Desapegos y otras ocupaciones.

martes, 14 de diciembre de 2021

LA FATALIDAD DEL INSOMNIO


 Díaz Grey y la implacable supervivencia de sus ojos brillantes, de la casi totalmente desentendida expresión testimonial de su cara flaca, lisa y roída. Díaz Grey apenas móvil en el gran sillón de la enorme, absurda sala de la casa construida par Jeremías Petrus, tantos años antes, tantas veces apuntalada, mantenida en una farsa de salud por maestros y peones albañiles, nunca distinta de los caprichosos, difíciles planos originales dictados por las frías resoluciones y furia del mismo Petrus. El caserón sobre pilares que ahora era suyo por derecho de conquista inquerida. Díaz Grey diciendo, diciéndome:

   —Dejé de verla cuando ella tenía tres años y conservo todas las fotografías que pude conseguir, casi desde su nacimiento hasta esa edad. Después, muy espaciados me llegaron otros retratos, otras caras que iban trepando bruscamente las edades, no se sabía hacia dónde, pero sí alejándose de lo que yo había visto y querido, de lo que me era posible recordar. Con permiso de Brausen, naturalmente. Y éstas, aquellas caras nuevas, me eran, a cada lerda llegada del correo, a cada año, más incomprensibles, menos más, mucho más alejadas de algo que importaba, sin dudas, más que ella o que yo: mi amor a la niña de tres años. 



   Sí. Las nuevas caras separadas de mi amor o de mi amor por el recuerdo y por el sufrimiento de este recuerdo.
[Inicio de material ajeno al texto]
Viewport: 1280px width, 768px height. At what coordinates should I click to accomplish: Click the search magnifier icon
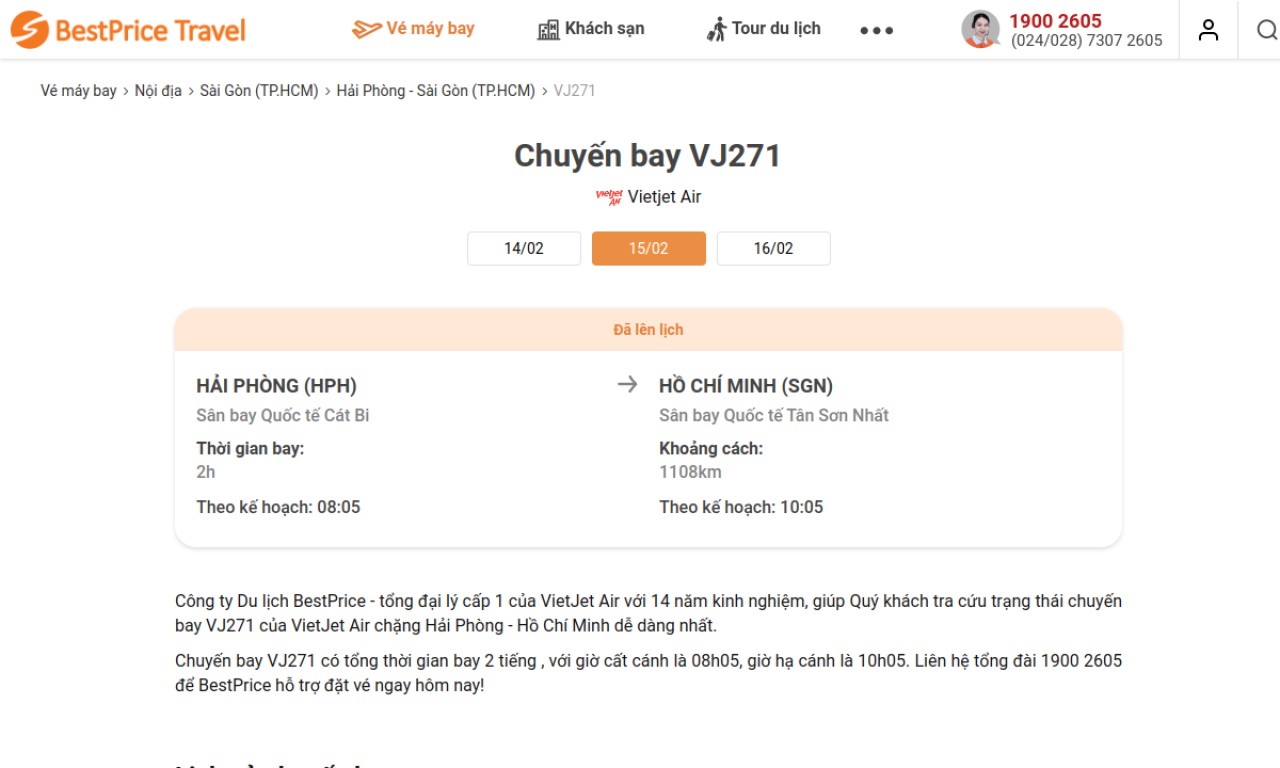(1266, 30)

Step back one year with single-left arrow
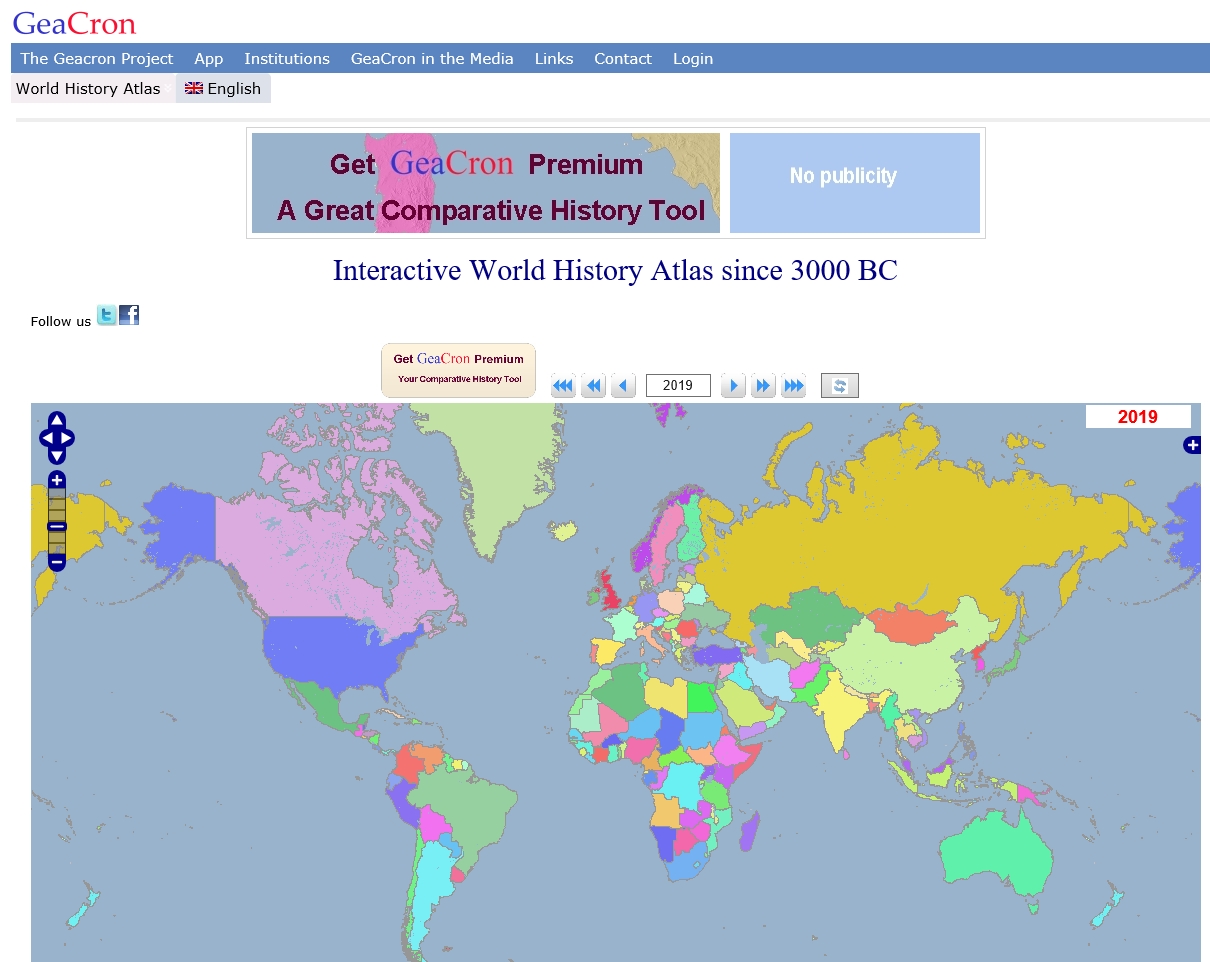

Con una regularidad cíclica sustituía los naipes de mis solitarios nocturnos; los solitarios con que atravesaba lentamente y no convencido la fatalidad del insomnio y los rumores familiares del amanecer. Claro, las fotografías boca abajo nunca fueron tantas como los naipes. Era, es, la única trampa que me permito. Era, es, siempre el llamado suave, irresistible de una necesidad viciosa. Más tarde vendrían las pastillas, a veces la jeringa, el sueño hasta el mediodía. Pero, antes, era forzoso que cediera, que me echara hacia atrás en la silla, que pusiera el llavero sobre la mesa y lo acariciara con el índice hasta tocar la llave del cajón del escritorio. Sacaba el sobre de las fotos, apilaba las fotos, los naipes del nuevo solitario y seguía mi juego, un juego que siempre moría sin dejarme saber si había ganado o perdido. Luego desparramaba las fotos, ahora mirándome, las que eran mías y las que iban acelerando su huida. Aunque intemporal, aunque sabiéndome esclavo del sueño de un infeliz paranoico, respetaba la cronología. Cada retrato tiene en el dorso una fecha diminuta, hecha con mis números de miope.